About this task >> Throughout the records below, find each line holding "title" and copy it.

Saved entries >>
------------
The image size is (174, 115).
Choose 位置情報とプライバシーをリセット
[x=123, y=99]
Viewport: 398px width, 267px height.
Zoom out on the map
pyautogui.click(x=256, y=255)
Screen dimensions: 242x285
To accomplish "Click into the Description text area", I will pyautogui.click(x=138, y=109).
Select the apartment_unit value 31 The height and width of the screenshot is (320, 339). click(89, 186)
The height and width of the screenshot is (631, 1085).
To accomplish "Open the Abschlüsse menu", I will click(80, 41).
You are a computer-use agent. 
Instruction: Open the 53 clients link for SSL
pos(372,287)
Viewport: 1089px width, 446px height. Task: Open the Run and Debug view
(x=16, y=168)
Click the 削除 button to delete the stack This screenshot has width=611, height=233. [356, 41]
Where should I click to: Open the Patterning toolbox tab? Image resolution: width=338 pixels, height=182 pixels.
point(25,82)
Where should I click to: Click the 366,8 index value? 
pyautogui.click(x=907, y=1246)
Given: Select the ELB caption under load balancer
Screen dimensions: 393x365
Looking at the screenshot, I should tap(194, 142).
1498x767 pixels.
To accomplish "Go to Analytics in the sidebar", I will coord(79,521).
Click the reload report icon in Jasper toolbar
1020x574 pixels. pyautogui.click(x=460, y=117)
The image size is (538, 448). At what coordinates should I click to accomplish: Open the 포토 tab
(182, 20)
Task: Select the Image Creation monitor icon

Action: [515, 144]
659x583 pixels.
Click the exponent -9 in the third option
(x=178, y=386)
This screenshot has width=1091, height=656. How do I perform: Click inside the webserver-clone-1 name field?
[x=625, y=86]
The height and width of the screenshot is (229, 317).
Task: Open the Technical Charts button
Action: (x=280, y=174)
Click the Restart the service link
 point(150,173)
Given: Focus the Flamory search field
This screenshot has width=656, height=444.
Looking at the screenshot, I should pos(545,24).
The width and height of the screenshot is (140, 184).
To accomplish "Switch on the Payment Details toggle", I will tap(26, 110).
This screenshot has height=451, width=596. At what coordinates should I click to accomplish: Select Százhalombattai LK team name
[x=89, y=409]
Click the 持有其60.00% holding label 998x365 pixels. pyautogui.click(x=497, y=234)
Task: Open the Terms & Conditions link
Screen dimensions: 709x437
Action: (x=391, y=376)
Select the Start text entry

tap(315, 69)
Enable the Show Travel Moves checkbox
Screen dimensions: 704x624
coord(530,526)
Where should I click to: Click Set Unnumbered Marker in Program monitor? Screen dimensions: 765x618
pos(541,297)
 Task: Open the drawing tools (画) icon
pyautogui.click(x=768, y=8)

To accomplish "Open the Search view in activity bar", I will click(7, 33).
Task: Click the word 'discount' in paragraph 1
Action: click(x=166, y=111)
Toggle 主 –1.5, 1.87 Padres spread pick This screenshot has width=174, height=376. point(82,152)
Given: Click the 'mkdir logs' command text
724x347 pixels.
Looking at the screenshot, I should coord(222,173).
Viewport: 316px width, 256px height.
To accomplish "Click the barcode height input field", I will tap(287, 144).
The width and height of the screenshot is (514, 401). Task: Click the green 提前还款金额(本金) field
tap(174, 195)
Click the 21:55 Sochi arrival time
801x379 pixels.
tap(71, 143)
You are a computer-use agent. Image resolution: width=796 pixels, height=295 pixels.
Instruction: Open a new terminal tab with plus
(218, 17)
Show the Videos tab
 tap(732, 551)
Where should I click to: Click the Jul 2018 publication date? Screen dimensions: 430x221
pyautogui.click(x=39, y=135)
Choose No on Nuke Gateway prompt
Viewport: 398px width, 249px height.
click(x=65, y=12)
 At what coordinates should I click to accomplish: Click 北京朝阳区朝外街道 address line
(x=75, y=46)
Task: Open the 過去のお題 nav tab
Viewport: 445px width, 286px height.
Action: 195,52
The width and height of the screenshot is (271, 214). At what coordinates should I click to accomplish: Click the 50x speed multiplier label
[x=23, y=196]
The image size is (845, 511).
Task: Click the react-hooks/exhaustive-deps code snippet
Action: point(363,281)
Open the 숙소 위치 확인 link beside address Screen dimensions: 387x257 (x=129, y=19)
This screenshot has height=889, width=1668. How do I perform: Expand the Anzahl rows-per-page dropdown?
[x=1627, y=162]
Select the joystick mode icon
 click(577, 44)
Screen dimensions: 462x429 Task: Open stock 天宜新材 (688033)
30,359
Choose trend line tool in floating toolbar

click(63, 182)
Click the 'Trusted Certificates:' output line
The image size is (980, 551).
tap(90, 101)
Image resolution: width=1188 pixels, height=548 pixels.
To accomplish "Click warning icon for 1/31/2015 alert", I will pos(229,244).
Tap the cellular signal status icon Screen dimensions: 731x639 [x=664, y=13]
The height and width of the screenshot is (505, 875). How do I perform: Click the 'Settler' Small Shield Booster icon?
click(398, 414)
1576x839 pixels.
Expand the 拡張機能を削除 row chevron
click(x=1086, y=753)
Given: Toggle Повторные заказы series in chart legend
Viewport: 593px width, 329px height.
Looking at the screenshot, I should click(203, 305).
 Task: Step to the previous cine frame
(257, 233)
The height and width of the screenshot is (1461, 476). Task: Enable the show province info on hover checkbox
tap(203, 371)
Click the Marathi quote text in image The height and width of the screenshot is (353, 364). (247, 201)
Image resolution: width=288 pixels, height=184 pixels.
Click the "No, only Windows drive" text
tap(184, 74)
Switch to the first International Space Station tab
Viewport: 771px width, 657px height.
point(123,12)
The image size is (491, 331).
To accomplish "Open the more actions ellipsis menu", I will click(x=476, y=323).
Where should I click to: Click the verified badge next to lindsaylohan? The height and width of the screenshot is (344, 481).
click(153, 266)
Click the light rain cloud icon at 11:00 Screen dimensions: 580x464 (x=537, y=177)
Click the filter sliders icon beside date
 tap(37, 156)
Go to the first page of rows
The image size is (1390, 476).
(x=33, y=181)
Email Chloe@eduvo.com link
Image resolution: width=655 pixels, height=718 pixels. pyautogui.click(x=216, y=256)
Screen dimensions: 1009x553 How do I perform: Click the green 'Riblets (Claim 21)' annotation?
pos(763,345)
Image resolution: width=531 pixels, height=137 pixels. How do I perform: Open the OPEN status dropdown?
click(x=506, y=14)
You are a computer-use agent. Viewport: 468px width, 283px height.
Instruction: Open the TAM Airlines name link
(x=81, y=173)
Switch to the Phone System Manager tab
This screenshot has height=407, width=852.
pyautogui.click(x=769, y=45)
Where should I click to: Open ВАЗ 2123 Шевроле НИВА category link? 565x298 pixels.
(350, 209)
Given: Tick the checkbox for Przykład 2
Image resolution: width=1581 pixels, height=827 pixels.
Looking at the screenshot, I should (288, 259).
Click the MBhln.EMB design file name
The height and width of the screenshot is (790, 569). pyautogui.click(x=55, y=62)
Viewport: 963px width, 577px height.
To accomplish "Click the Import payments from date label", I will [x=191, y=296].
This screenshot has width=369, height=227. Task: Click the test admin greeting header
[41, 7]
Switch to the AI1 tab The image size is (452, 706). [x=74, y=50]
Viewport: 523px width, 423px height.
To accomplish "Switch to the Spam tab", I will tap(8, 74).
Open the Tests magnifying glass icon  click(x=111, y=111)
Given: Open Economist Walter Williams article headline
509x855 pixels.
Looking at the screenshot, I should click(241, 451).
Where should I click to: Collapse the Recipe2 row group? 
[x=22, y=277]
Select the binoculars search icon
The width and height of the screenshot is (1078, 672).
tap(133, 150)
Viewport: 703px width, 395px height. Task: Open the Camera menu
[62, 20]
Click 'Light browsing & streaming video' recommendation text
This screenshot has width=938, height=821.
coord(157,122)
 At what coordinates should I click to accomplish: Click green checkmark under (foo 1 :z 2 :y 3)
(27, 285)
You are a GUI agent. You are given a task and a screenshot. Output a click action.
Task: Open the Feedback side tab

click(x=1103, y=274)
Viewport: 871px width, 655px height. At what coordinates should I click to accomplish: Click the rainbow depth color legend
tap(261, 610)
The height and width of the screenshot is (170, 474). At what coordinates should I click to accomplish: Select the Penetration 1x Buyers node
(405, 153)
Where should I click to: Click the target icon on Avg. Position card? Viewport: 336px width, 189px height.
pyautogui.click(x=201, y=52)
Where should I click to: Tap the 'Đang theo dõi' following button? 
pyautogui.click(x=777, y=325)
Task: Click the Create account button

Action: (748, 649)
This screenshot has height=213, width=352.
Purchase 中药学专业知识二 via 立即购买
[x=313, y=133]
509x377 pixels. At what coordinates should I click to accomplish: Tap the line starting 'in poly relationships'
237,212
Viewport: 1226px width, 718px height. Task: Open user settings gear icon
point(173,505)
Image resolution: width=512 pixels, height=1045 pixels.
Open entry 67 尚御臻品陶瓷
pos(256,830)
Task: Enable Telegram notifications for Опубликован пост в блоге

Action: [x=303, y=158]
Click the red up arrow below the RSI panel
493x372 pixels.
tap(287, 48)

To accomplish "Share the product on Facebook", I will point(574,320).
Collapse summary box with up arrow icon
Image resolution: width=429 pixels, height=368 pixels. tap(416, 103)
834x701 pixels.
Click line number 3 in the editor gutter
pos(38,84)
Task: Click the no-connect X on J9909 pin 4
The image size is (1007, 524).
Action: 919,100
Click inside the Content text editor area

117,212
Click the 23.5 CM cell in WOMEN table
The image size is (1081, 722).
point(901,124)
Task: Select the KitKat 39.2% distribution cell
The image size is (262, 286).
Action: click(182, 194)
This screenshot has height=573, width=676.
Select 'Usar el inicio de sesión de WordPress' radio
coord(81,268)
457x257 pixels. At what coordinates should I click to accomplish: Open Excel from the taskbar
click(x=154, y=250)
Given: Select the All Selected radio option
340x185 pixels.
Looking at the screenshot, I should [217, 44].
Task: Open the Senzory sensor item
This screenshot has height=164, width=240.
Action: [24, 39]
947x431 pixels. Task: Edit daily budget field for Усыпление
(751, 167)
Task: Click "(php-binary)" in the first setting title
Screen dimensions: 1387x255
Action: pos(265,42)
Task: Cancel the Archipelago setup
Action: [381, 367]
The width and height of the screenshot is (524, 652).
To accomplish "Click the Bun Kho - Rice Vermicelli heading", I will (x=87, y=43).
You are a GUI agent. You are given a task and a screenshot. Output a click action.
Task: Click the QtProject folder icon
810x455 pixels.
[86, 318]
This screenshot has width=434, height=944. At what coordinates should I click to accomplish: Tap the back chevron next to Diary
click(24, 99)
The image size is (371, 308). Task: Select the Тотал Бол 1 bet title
------------
Solution for this exercise >>
Task: Click "(php-binary)" in the first setting title
The image size is (371, 308). Task: Select the Тотал Бол 1 bet title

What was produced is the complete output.